_DOCUMENT SEGMENT_
Editorial: Singapore’s transit to new normal

“THE bad news is that Covid-19 may never go away. The good news is that it is possible to live normally with it in our midst,” thus declared Singapore’s Covid-19 multi-ministry task force composed of Trade Minister Gan Kim Yong, Finance Minister Lawrence Wong and Health Minister Ong Ye Kung in a detailed plan published in the Straits Times.

The body has the same policy role as our Inter-Agency Task Force for the Management of Emerging Infectious Diseases (IATF-EID). It released its new Covid normal plan that it describes as “ring-fencing” strategy, which means “casting a wide net to isolate contacts if infected persons, and testing tens of thousands every day. The aim, the multi-ministry agency said, is “to minimize the risk of large clusters forming.”

The gist is that it will from hereon treat Covid as any other endemic disease. “Endemic” means Covid will now be seen as your regular flu.

“We can work towards a similar outcome for Covid-19. We can’t eradicate it, but we can turn the pandemic into something much less threatening, like influenza, hand, foot and mouth disease, or chickenpox, and get on with our lives,” the agency said.

Thus, policy shifts from aiming for zero transmission to seeing to it that the virus doesn’t spread in large pools.

_DIRECTIONS_
Reproduce verbatim the portion of the editorial between "The gist is" and "the agency said.", inclusive.

_RAW DATA_
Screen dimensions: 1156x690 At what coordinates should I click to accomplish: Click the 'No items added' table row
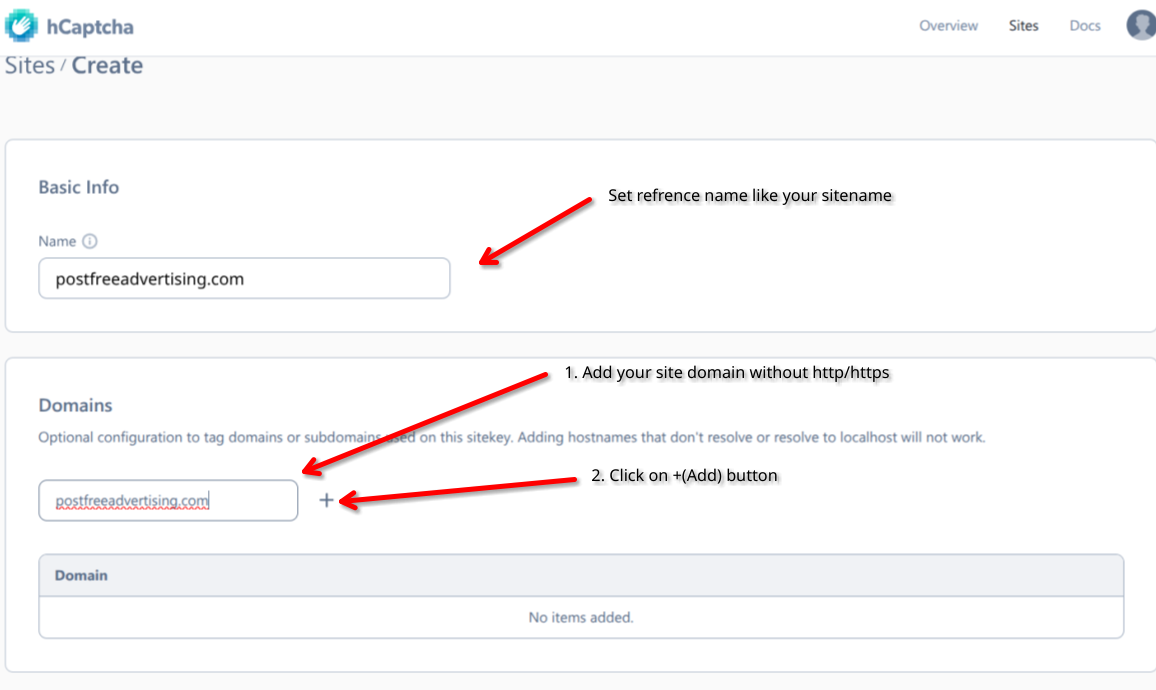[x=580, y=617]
==
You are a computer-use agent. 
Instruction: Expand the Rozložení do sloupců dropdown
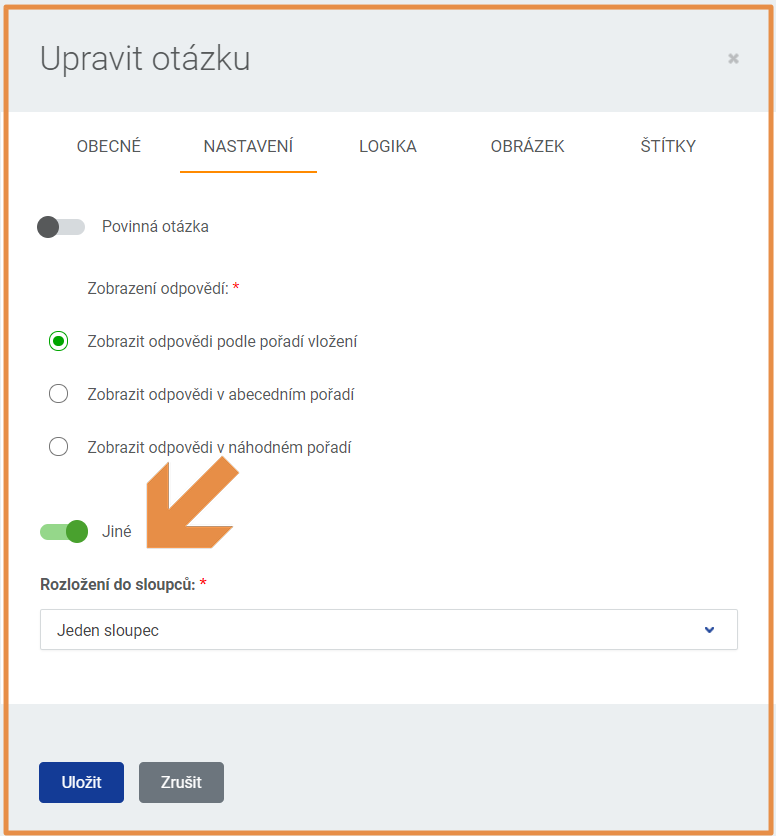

_RESULT OF THE TASK_
The gist is that it will from hereon treat Covid as any other endemic disease. “Endemic” means Covid will now be seen as your regular flu.

“We can work towards a similar outcome for Covid-19. We can’t eradicate it, but we can turn the pandemic into something much less threatening, like influenza, hand, foot and mouth disease, or chickenpox, and get on with our lives,” the agency said.